ACTIVITY -
Drop the pictures and repeat exactly from the "Screen dimensions: 1270x952" line down to the last line of the entries below.

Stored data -
════════

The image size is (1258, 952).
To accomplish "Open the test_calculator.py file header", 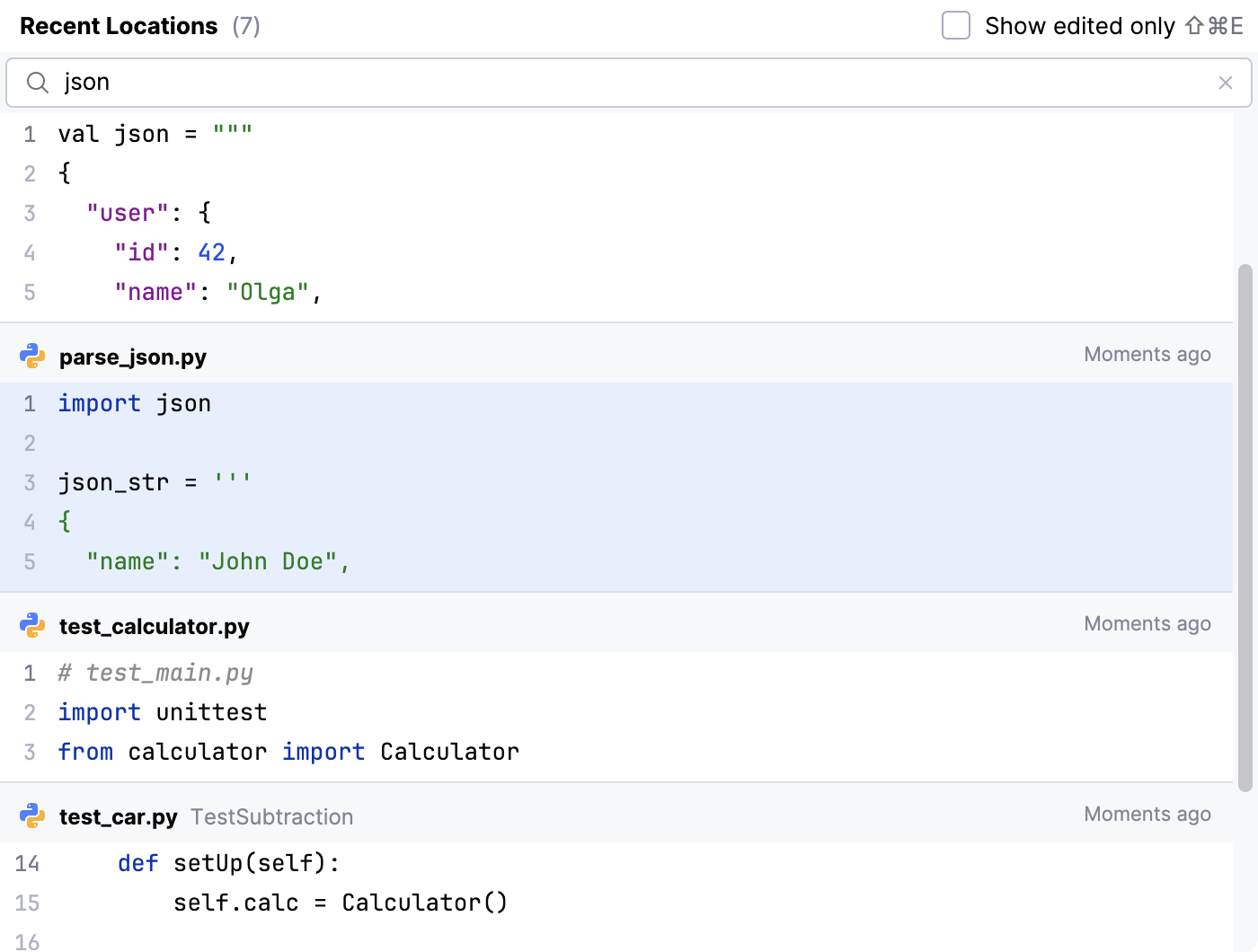I will pos(155,626).
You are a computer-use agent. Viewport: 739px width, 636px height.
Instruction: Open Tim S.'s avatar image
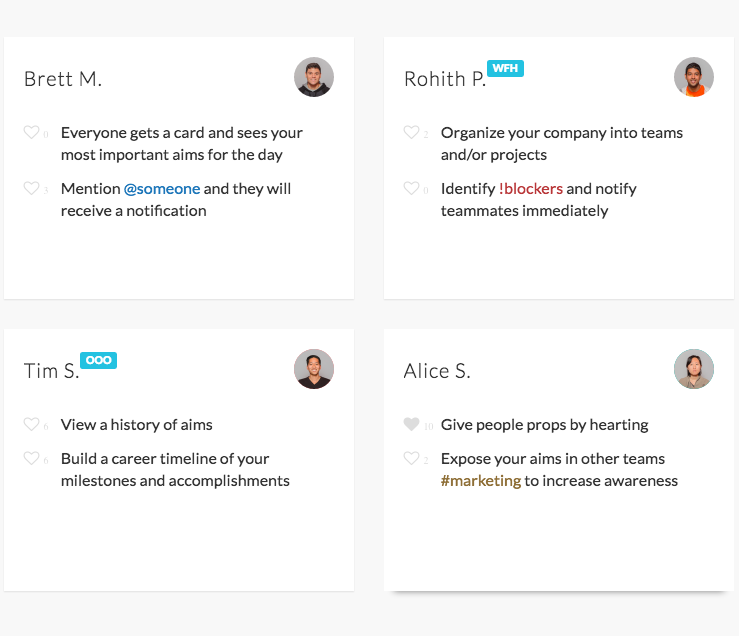coord(314,369)
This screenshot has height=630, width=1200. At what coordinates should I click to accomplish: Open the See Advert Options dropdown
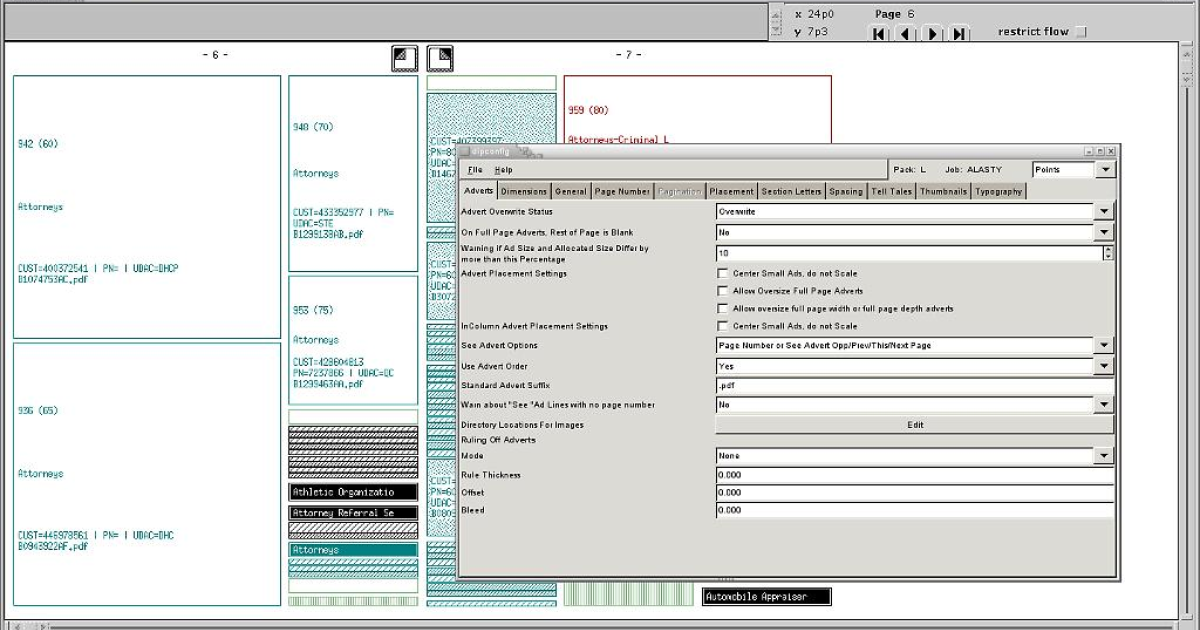point(1103,346)
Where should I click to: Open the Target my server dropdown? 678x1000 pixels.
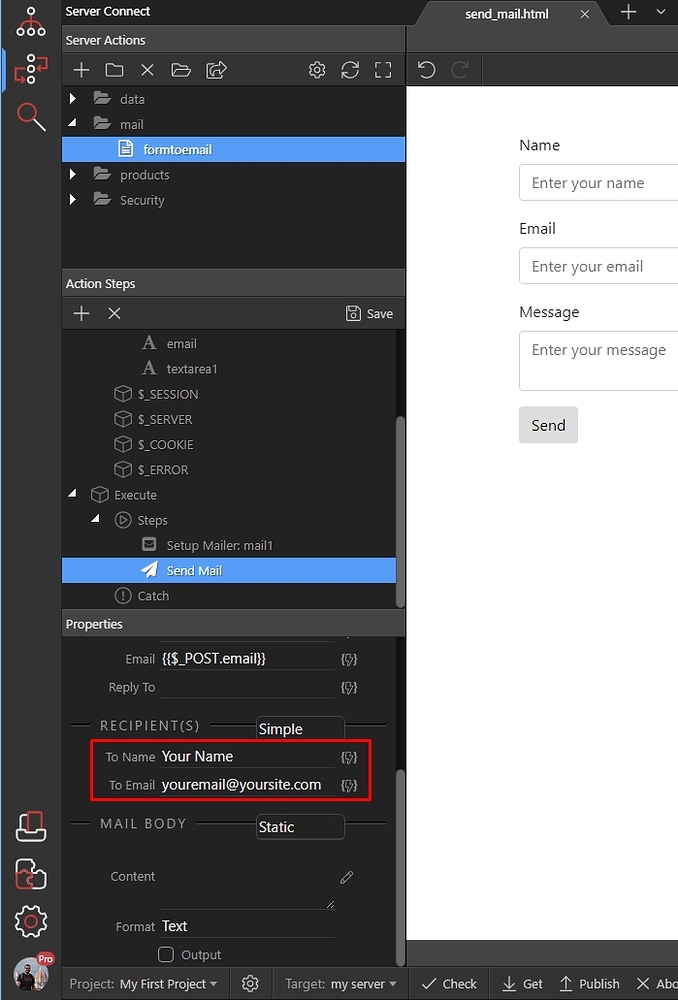(x=340, y=984)
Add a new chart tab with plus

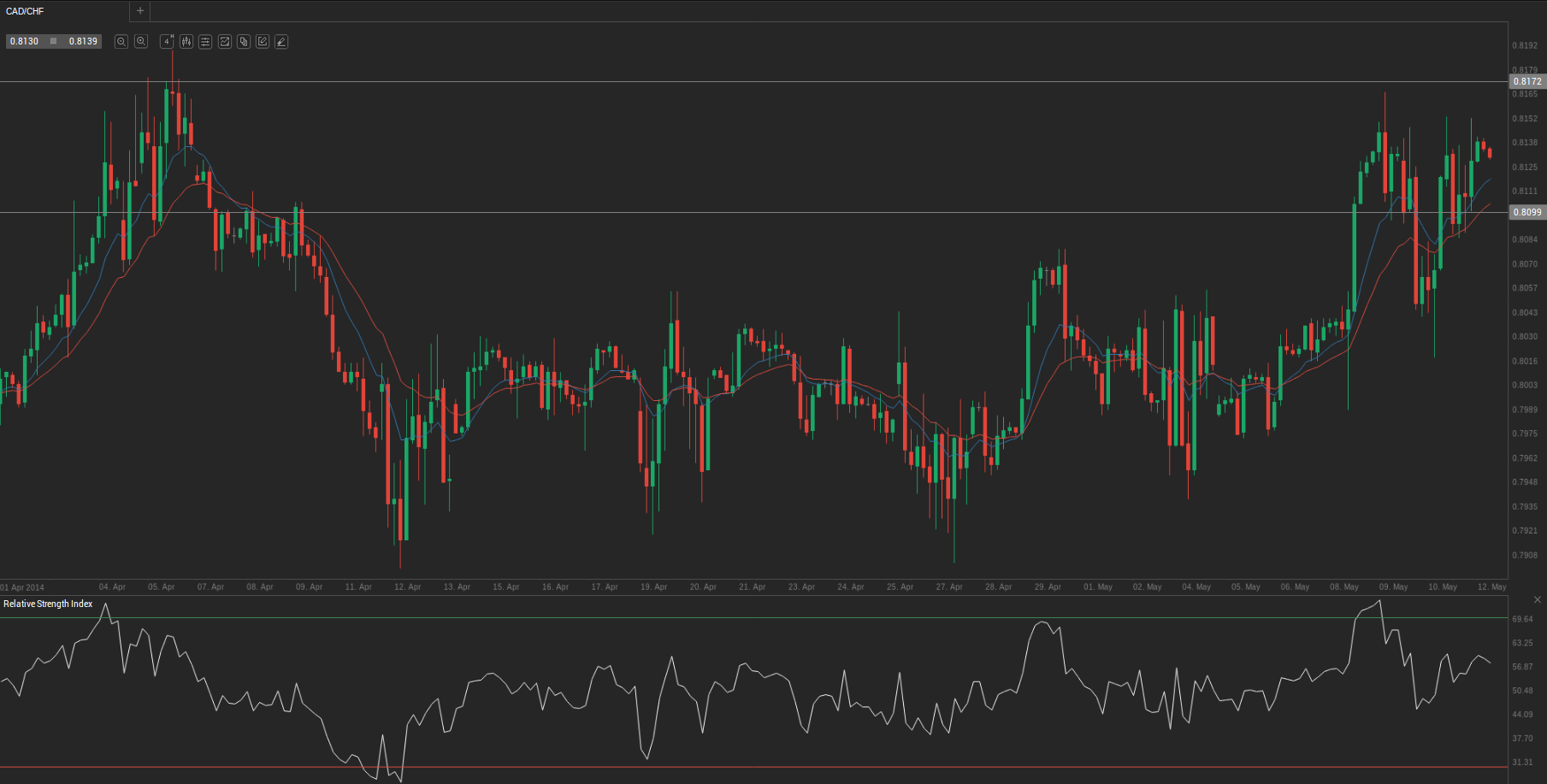coord(140,11)
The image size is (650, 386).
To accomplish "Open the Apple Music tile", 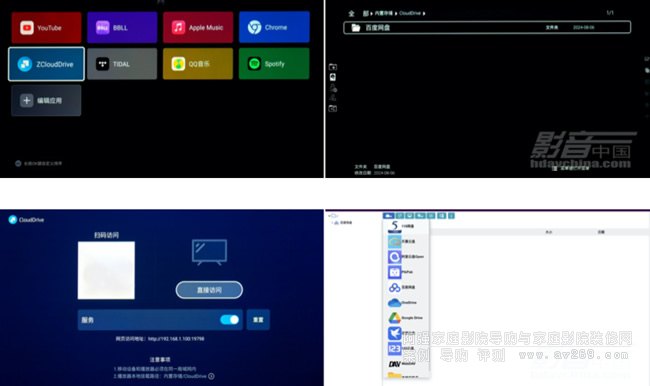I will (198, 27).
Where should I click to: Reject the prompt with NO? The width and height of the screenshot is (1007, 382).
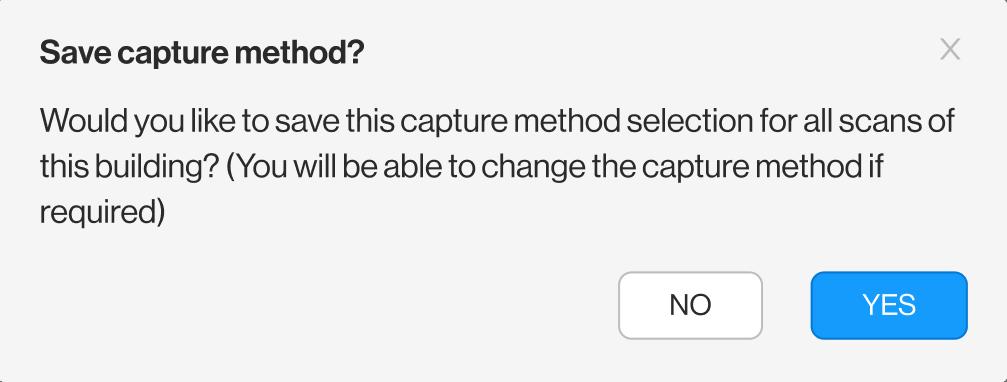click(x=690, y=305)
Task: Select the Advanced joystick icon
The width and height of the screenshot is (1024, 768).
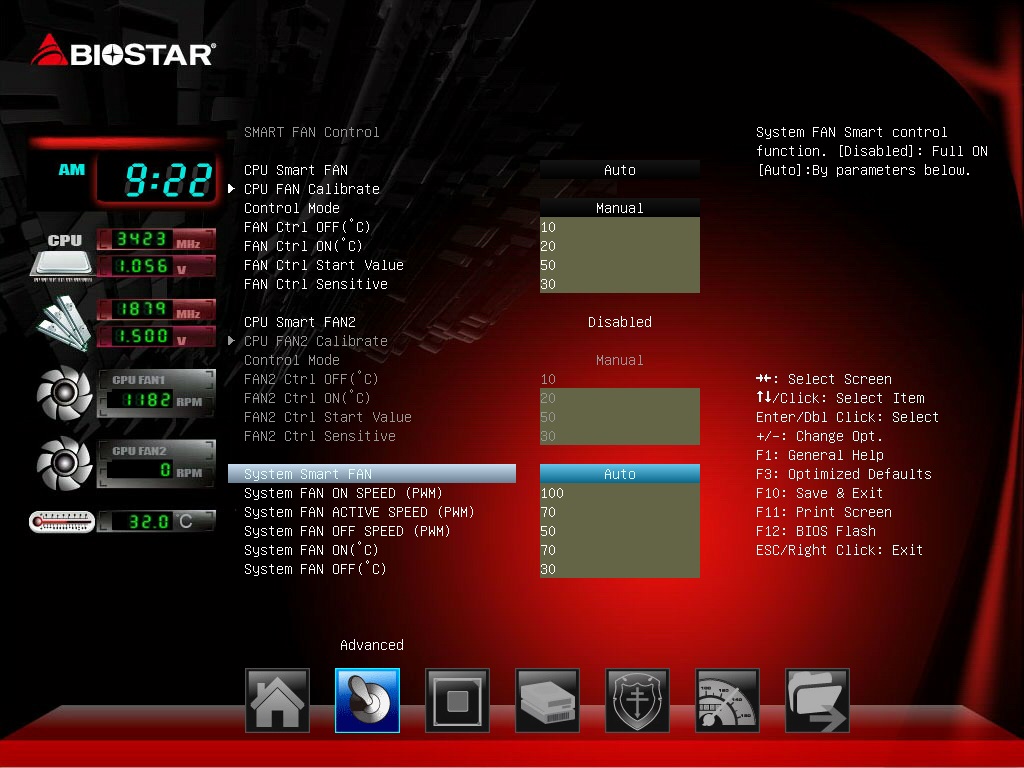Action: point(367,701)
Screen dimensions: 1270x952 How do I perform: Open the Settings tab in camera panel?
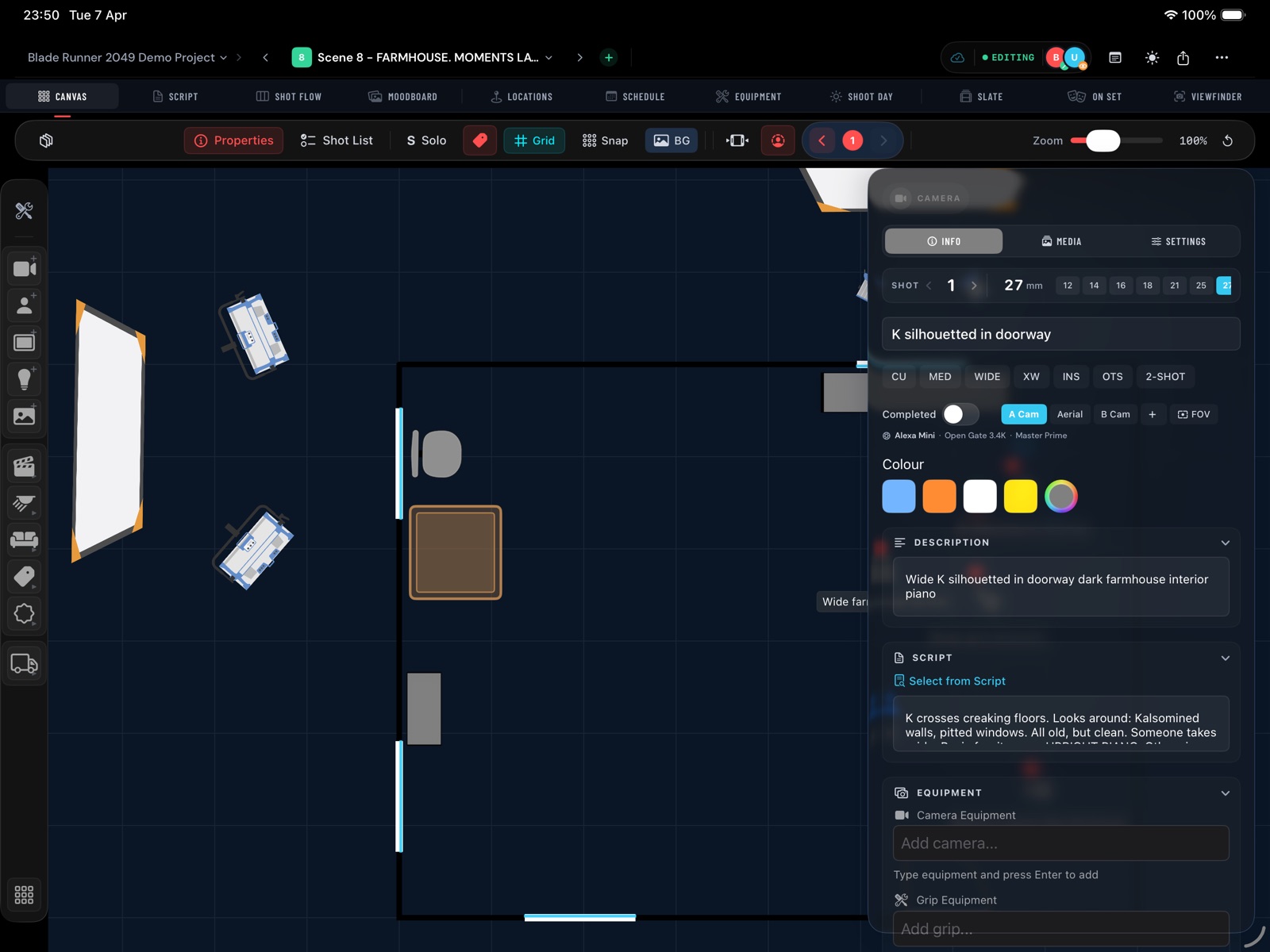[1178, 241]
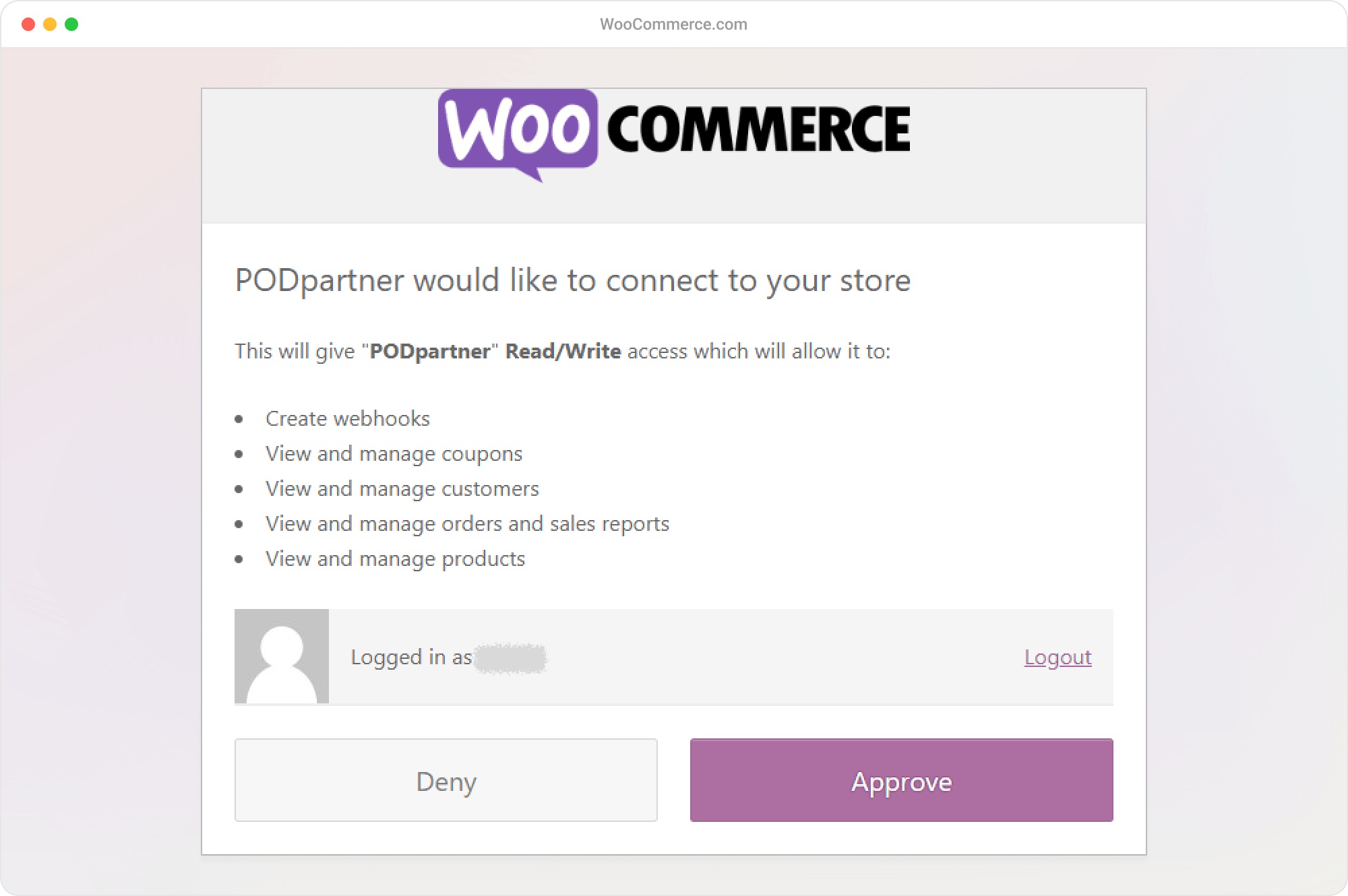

════════

ANSWER SPACE -
Screen dimensions: 1270x952 How do I perform: Open the Settings tab in camera panel?
[1178, 241]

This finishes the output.